BUG-HUNT: [resource] AsyncWorker._install_signal_handlers() clobbers previous handlers when multiple workers start — on stop, a stale signal handler from another worker instance is permanently restored #6832

Open
opened 2026-04-10 02:27:46 +00:00 by HAL9000 · 2 comments
Owner

Bug Report: [resource] — Multiple AsyncWorker instances corrupt signal handler chain

Severity Assessment

  • Impact: When multiple AsyncWorker instances are started, stopping one leaves a stale signal handler from another worker permanently active; SIGTERM/SIGINT may not trigger graceful shutdown, or may trigger shutdown of the wrong worker, leading to orphaned background threads and resource leaks
  • Likelihood: Medium — Multi-worker deployments (e.g., A2A server mode with async.max_workers > 1 and separate worker pools) can create multiple AsyncWorker instances; also occurs during testing when workers are constructed/destroyed in rapid succession
  • Priority: High

Location

  • File: src/cleveragents/application/services/async_worker.py
  • Function/Class: AsyncWorker._install_signal_handlers(), AsyncWorker._restore_signal_handlers()
  • Lines: ~635–655

Description

AsyncWorker._install_signal_handlers() captures the current SIGTERM/SIGINT handlers and installs its own handlers. _restore_signal_handlers() reinstates the captured originals.
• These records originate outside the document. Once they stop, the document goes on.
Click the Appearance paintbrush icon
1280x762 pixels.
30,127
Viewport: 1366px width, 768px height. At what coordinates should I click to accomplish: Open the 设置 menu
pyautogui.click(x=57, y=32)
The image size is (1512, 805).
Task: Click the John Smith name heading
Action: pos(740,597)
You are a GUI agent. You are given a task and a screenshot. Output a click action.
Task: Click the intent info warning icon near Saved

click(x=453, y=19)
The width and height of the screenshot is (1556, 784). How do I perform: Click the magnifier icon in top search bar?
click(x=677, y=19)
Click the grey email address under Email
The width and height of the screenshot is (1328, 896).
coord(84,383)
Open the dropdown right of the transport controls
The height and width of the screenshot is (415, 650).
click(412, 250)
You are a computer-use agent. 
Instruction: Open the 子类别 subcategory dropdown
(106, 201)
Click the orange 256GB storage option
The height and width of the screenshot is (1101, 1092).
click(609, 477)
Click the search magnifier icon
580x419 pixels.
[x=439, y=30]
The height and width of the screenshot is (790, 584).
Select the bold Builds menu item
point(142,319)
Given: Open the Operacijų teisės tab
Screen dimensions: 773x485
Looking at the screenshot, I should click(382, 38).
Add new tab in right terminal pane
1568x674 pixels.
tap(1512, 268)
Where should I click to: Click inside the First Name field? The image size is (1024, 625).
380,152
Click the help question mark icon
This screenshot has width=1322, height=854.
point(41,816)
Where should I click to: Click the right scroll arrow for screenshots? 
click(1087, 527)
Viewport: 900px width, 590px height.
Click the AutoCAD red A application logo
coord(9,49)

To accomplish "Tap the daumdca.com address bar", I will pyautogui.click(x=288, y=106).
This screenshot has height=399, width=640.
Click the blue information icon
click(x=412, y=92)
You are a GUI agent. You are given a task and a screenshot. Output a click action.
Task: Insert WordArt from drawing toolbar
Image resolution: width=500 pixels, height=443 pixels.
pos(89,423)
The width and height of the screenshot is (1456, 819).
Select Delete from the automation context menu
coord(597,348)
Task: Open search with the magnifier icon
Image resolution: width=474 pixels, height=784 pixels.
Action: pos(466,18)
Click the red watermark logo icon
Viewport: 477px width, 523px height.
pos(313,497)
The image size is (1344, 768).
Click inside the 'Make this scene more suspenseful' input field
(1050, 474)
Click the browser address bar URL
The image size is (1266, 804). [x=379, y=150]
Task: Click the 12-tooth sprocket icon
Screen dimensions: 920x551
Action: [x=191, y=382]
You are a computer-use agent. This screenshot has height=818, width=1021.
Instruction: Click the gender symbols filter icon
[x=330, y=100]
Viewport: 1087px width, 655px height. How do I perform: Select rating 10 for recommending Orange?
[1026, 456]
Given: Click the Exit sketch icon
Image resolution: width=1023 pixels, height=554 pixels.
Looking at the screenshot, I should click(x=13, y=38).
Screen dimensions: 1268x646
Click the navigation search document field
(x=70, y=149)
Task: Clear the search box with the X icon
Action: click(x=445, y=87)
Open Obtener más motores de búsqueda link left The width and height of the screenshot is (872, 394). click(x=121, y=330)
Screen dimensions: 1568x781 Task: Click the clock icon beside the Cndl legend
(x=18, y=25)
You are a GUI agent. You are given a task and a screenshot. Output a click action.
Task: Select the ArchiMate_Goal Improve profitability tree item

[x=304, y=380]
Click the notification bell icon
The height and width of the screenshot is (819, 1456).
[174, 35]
However, if multiple AsyncWorker instances are started sequentially from the main thread, each one's "captured original" is actually the PREVIOUS worker's installed handler, not the process's original handler.

Scenario with two workers:

1. Original handler: process-level SIGTERM = default_handler
2. Worker A starts: captures original_sigterm = default_handler
   Installs: SIGTERM = worker_A_handler
3. Worker B starts: captures original_sigterm = worker_A_handler  ← NOT the real original!
   Installs: SIGTERM = worker_B_handler
4. Worker A stops: restores SIGTERM = default_handler  ← correct
5. Worker B stops: restores SIGTERM = worker_A_handler  ← stale handler from dead Worker A!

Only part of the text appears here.